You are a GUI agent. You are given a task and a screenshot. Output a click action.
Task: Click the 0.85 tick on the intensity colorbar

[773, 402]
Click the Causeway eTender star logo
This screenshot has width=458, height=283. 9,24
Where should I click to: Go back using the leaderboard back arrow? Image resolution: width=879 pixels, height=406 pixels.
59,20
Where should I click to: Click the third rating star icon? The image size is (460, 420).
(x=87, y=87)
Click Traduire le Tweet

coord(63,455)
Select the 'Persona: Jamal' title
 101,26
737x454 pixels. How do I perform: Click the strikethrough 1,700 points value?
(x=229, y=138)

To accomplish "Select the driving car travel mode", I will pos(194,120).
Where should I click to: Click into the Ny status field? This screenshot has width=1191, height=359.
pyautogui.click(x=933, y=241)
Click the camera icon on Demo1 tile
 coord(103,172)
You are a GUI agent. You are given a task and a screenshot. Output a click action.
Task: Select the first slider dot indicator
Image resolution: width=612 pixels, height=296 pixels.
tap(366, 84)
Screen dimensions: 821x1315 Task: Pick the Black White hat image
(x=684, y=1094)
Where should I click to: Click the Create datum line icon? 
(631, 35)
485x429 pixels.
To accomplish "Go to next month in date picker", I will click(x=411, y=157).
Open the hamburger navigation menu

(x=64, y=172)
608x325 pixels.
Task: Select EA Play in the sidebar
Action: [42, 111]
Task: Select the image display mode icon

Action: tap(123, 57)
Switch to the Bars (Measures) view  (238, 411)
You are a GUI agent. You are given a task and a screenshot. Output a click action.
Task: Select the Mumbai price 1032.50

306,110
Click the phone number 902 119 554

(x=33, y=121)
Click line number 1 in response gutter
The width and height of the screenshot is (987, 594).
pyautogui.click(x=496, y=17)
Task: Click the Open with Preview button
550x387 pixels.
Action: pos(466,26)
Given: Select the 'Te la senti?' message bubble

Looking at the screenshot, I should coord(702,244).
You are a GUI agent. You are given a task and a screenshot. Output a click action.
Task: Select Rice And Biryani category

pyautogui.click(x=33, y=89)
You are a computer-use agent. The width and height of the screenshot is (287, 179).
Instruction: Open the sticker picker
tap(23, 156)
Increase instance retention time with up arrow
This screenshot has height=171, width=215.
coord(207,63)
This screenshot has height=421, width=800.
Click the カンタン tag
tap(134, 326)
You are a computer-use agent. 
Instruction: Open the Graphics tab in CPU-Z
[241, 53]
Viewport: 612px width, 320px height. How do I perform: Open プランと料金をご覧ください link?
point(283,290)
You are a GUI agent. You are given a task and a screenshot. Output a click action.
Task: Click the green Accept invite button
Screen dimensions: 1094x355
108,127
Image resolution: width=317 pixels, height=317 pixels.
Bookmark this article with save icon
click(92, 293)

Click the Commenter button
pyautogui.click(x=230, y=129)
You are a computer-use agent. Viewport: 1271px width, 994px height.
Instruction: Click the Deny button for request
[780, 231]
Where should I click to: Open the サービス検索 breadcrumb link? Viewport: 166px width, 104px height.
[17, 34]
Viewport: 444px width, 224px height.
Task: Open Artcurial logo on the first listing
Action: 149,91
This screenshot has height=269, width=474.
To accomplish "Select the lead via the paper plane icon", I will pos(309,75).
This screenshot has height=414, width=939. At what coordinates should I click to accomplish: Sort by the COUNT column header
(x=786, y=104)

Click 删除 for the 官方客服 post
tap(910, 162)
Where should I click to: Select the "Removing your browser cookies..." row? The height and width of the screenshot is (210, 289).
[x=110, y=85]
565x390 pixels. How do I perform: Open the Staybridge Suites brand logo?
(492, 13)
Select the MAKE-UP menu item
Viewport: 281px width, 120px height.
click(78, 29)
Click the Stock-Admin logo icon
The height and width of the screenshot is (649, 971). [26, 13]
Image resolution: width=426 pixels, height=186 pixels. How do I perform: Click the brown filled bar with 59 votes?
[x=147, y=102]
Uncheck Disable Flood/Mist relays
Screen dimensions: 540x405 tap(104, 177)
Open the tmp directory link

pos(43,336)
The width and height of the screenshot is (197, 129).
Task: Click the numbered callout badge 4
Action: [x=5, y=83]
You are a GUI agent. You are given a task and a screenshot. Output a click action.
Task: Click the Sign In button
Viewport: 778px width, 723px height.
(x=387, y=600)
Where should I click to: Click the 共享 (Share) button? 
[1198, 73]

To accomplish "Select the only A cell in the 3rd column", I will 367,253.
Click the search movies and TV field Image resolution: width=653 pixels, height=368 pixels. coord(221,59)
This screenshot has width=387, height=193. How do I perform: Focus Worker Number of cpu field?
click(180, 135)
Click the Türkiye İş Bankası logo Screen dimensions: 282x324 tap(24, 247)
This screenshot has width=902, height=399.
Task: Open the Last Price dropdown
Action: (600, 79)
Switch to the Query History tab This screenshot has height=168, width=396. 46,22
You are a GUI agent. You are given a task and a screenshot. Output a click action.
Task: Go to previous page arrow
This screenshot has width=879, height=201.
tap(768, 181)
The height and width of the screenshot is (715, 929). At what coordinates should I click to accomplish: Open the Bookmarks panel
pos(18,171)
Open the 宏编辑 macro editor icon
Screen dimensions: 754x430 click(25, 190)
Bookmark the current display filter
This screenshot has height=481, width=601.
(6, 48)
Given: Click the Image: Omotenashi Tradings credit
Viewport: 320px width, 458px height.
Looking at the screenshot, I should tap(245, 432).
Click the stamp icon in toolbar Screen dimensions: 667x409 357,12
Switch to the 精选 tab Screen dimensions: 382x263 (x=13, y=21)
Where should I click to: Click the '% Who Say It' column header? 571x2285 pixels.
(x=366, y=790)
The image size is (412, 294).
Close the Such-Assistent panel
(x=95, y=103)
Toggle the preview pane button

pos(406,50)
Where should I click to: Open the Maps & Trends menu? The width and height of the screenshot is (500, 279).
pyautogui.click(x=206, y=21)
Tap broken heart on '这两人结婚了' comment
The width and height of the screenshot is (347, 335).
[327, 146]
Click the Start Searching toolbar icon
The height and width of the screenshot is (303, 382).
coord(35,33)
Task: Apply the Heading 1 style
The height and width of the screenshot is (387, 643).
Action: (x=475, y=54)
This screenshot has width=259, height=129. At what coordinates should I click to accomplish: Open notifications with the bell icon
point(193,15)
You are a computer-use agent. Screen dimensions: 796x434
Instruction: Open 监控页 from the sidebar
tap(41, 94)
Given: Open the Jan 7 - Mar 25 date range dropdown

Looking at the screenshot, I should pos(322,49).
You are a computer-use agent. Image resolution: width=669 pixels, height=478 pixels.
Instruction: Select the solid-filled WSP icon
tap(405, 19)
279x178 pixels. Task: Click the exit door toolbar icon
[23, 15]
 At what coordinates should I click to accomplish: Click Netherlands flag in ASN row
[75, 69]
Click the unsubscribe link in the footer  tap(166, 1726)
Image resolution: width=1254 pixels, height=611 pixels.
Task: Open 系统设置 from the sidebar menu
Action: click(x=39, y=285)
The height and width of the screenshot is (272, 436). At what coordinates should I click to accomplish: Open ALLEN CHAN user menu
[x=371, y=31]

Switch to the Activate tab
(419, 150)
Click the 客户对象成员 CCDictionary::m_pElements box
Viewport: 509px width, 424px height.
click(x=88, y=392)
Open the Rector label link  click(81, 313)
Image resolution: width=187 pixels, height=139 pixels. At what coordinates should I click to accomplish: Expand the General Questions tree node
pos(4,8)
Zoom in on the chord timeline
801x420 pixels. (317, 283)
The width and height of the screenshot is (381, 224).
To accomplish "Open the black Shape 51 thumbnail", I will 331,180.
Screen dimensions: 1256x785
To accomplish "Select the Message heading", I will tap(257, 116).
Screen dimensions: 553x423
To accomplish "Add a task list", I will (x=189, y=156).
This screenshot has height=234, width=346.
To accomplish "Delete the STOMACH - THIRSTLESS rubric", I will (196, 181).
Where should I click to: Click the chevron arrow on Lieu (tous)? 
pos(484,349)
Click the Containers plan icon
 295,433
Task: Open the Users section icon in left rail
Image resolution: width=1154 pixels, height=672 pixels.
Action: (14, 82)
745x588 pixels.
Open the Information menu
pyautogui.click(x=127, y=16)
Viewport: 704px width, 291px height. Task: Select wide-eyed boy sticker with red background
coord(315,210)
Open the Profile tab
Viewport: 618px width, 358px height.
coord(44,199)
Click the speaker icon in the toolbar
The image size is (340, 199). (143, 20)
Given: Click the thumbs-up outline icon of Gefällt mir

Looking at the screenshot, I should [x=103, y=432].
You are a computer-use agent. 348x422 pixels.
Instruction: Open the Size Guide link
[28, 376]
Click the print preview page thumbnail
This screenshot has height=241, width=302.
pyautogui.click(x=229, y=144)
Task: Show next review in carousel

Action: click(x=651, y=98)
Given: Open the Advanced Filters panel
────────────────────
- _WHAT YOU SHOULD DO_
Start at the first line of the entries and stop at the line with "You are a computer-use agent. The". Retype each of those lines exactly, both ends included.

- _EXERCISE ANSWER_
You are a GUI agent. You are given a task and a screenshot. Output a click action.
Task: Click the 0.85 tick on the intensity colorbar

[773, 402]
Click the Causeway eTender star logo
This screenshot has width=458, height=283. 9,24
Where should I click to: Go back using the leaderboard back arrow? Image resolution: width=879 pixels, height=406 pixels.
59,20
Where should I click to: Click the third rating star icon? The image size is (460, 420).
(x=87, y=87)
Click Traduire le Tweet

coord(63,455)
Select the 'Persona: Jamal' title
 101,26
737x454 pixels. How do I perform: Click the strikethrough 1,700 points value?
(x=229, y=138)

To accomplish "Select the driving car travel mode", I will pos(194,120).
Where should I click to: Click into the Ny status field? This screenshot has width=1191, height=359.
pyautogui.click(x=933, y=241)
Click the camera icon on Demo1 tile
 coord(103,172)
You are a GUI agent. You are given a task and a screenshot. Output a click action.
Task: Select the first slider dot indicator
Image resolution: width=612 pixels, height=296 pixels.
tap(366, 84)
Screen dimensions: 821x1315 Task: Pick the Black White hat image
(x=684, y=1094)
Where should I click to: Click the Create datum line icon? 
(631, 35)
485x429 pixels.
To accomplish "Go to next month in date picker", I will click(x=411, y=157).
Open the hamburger navigation menu

(x=64, y=172)
608x325 pixels.
Task: Select EA Play in the sidebar
Action: [42, 111]
Task: Select the image display mode icon

Action: tap(123, 57)
Switch to the Bars (Measures) view  (238, 411)
You are a GUI agent. You are given a task and a screenshot. Output a click action.
Task: Select the Mumbai price 1032.50

306,110
Click the phone number 902 119 554

(x=33, y=121)
Click line number 1 in response gutter
The width and height of the screenshot is (987, 594).
pyautogui.click(x=496, y=17)
Task: Click the Open with Preview button
550x387 pixels.
Action: pos(466,26)
Given: Select the 'Te la senti?' message bubble

Looking at the screenshot, I should coord(702,244).
You are a GUI agent. You are given a task and a screenshot. Output a click action.
Task: Select Rice And Biryani category

pyautogui.click(x=33, y=89)
You are a computer-use agent. The width and height of the screenshot is (287, 179).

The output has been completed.